* [AIM OF THE EXERCISE]: In the data below, find every line with the word "computer" and copy it.

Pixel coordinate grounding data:
---

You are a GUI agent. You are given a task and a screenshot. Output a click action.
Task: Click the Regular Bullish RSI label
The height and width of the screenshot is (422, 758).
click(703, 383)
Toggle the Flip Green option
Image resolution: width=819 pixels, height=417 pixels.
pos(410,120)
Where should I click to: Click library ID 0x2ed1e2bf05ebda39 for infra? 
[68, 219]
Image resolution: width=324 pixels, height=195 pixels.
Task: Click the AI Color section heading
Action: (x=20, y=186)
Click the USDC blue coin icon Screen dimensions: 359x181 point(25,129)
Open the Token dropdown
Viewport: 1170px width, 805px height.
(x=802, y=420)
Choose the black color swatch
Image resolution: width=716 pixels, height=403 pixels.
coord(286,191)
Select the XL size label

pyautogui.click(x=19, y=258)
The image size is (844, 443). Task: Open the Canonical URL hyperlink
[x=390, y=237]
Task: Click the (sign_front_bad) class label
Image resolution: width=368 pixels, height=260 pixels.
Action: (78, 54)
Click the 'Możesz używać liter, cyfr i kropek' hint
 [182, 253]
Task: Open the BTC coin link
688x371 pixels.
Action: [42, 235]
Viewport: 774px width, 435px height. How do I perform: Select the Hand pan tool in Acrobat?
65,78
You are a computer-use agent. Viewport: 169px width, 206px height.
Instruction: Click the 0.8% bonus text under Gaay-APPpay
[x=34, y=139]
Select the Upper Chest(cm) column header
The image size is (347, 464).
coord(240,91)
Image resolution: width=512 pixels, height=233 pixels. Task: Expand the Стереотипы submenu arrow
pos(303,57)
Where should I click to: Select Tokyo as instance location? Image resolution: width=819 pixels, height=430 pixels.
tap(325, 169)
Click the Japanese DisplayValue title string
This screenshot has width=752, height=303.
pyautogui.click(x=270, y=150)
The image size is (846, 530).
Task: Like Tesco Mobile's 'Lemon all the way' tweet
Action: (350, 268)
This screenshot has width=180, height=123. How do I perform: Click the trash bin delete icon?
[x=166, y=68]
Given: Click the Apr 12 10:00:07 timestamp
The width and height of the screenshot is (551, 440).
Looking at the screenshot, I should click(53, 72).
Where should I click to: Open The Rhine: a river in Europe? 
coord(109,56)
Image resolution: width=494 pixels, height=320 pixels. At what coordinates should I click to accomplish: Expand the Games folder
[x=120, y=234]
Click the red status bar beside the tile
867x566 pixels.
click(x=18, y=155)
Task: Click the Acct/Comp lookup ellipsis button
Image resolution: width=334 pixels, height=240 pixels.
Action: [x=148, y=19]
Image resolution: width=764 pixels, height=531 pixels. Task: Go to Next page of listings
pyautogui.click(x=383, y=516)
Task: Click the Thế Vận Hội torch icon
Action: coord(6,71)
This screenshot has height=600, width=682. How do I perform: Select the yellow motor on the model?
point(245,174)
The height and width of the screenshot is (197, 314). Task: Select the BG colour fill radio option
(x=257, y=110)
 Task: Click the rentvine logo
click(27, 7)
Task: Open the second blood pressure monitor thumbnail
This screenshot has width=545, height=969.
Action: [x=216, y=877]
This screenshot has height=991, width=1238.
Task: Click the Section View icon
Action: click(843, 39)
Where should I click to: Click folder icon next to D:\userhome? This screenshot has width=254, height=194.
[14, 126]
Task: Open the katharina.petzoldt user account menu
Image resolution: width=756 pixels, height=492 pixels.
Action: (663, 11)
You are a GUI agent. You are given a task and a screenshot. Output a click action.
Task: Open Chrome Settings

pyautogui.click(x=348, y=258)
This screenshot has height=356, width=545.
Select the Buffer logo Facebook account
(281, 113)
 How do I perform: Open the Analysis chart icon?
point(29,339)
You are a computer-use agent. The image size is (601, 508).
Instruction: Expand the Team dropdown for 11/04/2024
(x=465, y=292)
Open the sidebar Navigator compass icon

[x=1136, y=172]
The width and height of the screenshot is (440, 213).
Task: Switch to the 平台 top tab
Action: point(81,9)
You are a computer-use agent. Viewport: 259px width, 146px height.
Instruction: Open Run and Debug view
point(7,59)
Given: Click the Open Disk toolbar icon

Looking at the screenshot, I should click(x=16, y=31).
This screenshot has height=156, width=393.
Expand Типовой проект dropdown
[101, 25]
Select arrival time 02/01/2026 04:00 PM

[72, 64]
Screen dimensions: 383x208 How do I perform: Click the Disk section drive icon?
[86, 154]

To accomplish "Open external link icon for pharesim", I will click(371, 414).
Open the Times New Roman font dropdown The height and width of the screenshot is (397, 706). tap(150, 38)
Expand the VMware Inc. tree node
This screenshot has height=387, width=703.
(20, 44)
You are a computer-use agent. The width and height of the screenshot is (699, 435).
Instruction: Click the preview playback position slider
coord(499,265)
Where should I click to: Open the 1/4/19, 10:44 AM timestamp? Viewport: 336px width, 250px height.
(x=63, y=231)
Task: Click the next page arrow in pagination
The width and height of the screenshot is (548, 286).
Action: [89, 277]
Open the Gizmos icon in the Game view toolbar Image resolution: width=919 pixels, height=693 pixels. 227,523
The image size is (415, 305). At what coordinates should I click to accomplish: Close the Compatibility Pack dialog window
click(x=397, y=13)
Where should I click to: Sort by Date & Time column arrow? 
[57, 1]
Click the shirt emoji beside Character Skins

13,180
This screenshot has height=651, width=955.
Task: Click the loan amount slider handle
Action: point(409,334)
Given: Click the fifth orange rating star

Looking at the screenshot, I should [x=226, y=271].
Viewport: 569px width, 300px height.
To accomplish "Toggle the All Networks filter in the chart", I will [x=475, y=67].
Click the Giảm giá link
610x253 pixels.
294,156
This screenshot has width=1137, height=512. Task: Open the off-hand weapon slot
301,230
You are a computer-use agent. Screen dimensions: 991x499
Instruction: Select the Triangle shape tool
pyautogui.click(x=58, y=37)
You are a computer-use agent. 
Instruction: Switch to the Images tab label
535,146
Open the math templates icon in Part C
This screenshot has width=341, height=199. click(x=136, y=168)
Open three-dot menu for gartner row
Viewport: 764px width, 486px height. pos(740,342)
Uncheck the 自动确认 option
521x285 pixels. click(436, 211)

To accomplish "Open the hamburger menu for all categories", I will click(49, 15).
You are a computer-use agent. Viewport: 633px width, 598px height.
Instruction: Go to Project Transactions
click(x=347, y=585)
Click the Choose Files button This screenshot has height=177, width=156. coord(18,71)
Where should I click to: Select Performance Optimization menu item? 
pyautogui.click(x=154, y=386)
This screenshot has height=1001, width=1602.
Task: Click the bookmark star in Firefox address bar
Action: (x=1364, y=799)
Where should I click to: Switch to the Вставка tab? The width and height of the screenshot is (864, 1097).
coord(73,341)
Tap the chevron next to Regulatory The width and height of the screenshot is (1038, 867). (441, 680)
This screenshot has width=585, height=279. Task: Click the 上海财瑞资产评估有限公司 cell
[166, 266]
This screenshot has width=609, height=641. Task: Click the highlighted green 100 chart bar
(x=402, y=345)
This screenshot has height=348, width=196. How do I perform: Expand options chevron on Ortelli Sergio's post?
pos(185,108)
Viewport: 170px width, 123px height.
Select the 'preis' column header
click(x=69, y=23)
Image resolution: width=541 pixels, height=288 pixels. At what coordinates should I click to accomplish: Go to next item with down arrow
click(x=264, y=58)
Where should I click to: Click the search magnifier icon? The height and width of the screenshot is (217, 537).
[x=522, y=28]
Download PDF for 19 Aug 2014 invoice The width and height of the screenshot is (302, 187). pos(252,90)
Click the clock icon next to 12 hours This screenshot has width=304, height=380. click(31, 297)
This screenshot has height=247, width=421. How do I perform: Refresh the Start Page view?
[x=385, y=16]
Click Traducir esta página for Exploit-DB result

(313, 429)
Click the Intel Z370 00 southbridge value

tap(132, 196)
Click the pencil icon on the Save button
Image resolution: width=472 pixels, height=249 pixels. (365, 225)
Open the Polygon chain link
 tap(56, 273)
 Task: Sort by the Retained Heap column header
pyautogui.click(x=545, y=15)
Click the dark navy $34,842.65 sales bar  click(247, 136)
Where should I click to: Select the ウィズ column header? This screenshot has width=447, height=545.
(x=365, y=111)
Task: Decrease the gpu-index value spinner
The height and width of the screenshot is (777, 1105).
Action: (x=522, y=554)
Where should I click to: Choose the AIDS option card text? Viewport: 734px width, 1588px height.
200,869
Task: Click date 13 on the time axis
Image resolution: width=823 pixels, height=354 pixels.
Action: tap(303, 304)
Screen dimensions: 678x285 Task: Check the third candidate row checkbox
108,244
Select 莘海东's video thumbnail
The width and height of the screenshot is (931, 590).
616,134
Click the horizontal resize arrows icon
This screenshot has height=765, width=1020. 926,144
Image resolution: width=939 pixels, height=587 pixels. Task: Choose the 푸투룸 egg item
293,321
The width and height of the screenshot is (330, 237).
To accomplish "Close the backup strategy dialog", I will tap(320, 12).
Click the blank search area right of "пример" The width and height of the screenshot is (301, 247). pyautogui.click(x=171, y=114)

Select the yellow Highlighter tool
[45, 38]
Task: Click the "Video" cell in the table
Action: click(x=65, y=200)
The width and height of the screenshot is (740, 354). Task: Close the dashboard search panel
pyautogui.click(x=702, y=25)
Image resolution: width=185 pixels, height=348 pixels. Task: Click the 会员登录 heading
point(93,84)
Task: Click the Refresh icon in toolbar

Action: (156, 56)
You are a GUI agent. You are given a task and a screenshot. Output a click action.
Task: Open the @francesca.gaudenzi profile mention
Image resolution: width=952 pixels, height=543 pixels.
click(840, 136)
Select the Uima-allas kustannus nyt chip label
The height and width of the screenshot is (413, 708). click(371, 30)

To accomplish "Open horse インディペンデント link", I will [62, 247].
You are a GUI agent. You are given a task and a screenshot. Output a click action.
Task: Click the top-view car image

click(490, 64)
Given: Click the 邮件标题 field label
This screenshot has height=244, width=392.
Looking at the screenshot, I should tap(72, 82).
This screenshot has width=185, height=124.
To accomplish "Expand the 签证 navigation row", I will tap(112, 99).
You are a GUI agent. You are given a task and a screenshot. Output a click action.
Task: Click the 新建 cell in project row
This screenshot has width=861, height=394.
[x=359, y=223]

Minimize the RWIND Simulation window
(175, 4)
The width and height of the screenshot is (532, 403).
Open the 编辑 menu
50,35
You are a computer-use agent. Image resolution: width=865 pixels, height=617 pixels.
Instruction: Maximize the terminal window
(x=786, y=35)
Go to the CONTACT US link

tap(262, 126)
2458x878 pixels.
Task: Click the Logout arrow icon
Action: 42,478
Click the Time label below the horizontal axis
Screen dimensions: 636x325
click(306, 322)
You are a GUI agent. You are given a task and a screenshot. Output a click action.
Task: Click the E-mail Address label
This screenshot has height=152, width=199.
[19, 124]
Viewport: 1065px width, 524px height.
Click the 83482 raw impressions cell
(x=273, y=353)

---

* [ANSWER SECTION]:
You are a computer-use agent. Viewport: 169px width, 206px height.
You are a computer-use agent. The image size is (601, 508).
You are a computer-use agent. Viewport: 259px width, 146px height.
You are a computer-use agent. The width and height of the screenshot is (699, 435).
You are a computer-use agent. Screen dimensions: 991x499
You are a computer-use agent. 
You are a computer-use agent. Viewport: 633px width, 598px height.
You are a computer-use agent. Image resolution: width=865 pixels, height=617 pixels.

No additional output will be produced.